USMNT Absence Benefiting Telemundo, WC Ad Inventory Nearing Sell Out
Telemundo, which controls U.S. Spanish-language broadcast rights to the 2018 FIFA World Cup, has announced Coca-Cola, Sprint and Volkswagen will be premier sponsors of their tournament coverage. Coca-Cola will be the presenting sponsor of the Telemundo Deportes Post-Game show and in-game match clock, Sprint has signed on as the official halftime sponsor for all 64 matches and Volkswagen will serve as the presenting sponsor of the network’s World Cup primetime show (7p EST).

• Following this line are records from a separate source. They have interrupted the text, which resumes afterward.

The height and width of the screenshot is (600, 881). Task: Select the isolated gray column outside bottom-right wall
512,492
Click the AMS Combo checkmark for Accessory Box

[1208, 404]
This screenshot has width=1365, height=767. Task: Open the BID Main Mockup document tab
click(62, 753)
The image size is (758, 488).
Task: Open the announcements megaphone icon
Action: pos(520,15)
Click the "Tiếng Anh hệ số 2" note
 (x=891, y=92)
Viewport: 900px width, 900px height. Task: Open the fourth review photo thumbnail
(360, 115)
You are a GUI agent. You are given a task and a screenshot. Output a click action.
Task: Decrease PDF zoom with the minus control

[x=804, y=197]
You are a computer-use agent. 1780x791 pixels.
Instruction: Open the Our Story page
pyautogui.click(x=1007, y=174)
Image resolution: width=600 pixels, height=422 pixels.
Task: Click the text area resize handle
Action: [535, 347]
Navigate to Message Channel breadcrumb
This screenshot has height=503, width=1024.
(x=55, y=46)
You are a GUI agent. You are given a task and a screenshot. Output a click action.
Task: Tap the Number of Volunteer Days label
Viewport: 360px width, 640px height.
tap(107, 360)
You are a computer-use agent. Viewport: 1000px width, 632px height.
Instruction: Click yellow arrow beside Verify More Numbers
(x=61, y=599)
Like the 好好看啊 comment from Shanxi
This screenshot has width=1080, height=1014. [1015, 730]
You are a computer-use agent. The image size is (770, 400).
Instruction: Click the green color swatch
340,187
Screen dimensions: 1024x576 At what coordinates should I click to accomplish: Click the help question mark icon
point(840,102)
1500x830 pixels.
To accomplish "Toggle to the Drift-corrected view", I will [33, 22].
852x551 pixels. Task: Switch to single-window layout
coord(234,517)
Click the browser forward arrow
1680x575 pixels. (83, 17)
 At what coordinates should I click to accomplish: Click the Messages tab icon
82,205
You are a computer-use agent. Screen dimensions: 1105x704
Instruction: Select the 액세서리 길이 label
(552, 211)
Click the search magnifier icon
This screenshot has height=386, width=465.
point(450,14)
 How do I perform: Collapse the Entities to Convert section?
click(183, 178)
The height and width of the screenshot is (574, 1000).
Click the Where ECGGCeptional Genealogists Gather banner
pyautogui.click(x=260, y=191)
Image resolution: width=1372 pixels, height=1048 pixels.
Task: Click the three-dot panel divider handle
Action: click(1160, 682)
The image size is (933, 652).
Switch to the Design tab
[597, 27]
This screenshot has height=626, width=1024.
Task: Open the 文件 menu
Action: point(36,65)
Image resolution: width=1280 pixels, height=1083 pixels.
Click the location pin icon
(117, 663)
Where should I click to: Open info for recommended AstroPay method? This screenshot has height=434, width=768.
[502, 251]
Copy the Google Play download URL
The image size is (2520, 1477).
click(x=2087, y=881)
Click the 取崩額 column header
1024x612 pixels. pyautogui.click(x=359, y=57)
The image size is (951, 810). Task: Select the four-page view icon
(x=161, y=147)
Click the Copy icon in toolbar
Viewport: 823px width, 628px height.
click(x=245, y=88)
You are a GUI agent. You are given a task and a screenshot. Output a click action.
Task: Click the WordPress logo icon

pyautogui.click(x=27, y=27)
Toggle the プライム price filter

In total, 20 advertisers have signed on for Telemundo’s coverage of the quadrennial tournament; NBCUniversal is claiming network ad inventory is “approaching 75% sold out.”
Howie Long-Short: The absence of the USMNT from the 2018 World Cup has been a boon for Telemundo, as advertisers have chosen to forego spending with Fox Sports (own U.S. English-broadcast rights) in favor of the NBCUniversal subsidiary (note: VLKAY, VZ are not among them, they will be advertising on both networks).
While the U.S. team’s failure to qualify has helped Telemundo ad sales, it’s expected to hurt viewership. In ’14, matches featuring the USMNT on Univision (held U.S. Spanish-language rights) drew an audience 44% larger than other group stage matches. With no USMNT to build programming around, Fox has also increased their focus on the Mexican national team; coverage likely to pull viewers from Telemundo’s target audience, the 21 million bilingual viewers in U.S.
Telemundo is owned by NBCUniversal, a Comcast (CMCSA) company. NBCUniversal tabbed February it’s “best Feb ever” after generating $1.6 billion in incremental revenue from the Super Bowl and Olympics, so significant fiscal growth was expected when CMCSA reported Q1 earnings in late April. The company reported net income increased +21.2% YoY (to $3.1 billion), a figure that would have been higher had Universal Pictures not experienced a -16% YoY decline in revenue.
For those wondering, Telemundo is paying $600 million for Spanish-speaking broadcast rights to the 2018 & 2022 World Cups, while Fox pays $400 million for U.S. English-speaking rights to the same 2 tournaments.
Fan Marino: The U.S. isn’t the only high-profile country to have failed to qualify for this summer’s World Cup, as Italy (4x winner), The Netherlands (finished 3rd in ’14), Chile (No. 9 in world) and Cameroon (just 2nd missed WC since ’86) will all be watching from home as well.
Looking for a team to root for? Iceland is in the tournament for the 1st time and their Viking chant is among the best traditions in all of sports.